Efficient Optimization for Sparse Gaussian Process Regression

Cao, Y., Brubaker, M., Fleet, D.J. and Hertzmann, A.

Advances in Neural Information Processing Systems (NIPS), Lake Tahoe, 2013.

We propose an efficient optimization algorithm for selecting a subset of training data to induce sparsity for Gaussian process regression. The algorithm estimates an inducing set and the hyperparameters using a single objective, either the marginal likelihood or a variational free energy. The space and time complexity are linear in training set size, and the algorithm can be applied to large regression problems on discrete or continuous domains. Empirical evaluation shows state-of-art performance in discrete cases and competitive results in the continuous case.

Project page

Course Projects

Sequential Decision Making For Vision Tracking

Final project for CSC2534: Decision Making Under Uncertainty (Winter 2013)

In this project, we propose a formulation of vision tracking under sequential the decision making frameworks of Markov decision process (MDP) and partially observable Markov decision process (POMDP). From a very simple basic tracker, we build an interactive tracking algorithm that is capable of robustly track targets over long sequences, while still being as autonomous as it can be. We study the effect of uncertainty of state information, and the impact of active observation gathering versus passive observation under the framework.

A Bayesian Approach to Modeling Social Conversation Groups

Final project for CSC2541: Topics in Machine Learning: Bayesian Methods for Machine Learning (Winter 2011)

Constraints in social interaction is valuable prior information for detecting or tracking people in computer vision. This project proposes a probabilistic model of spatial relations among people in social events where conversation groups form. The model is based on very intuitive principles behind how people socialize, and it can reproduce a number of the observed phenomena. By using MCMC, one can infer the true position and orientation of people as well as conversation group memberships given observation. Finally, a framework in which the model could facilitate tracking multiple interacting people is discussed.

An Appearance Model Based On Transforming Autoencoders For Vision Tracking

Final project for CSC2535: Advanced Machine Learning (Winter 2011)

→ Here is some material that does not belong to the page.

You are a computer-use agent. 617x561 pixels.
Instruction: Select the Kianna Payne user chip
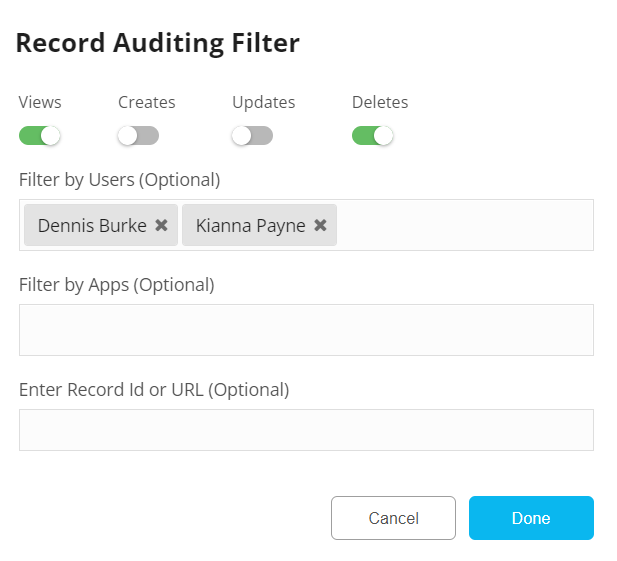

In this project, transforming autoencoder is used to build an appearance model that captures parts and spatial relationships among parts of target objects for vision tracking. With a very limited motion model, and basic particle filtering, the resulting tracker is able to track target MNIST digit in the presence of distractors with different or similar appearance.

Hobbies and other interests

I love Chinese poetry and occasionally write some myself.

I also love the arts of Muay Thai and boxing, and I used to train at WMT.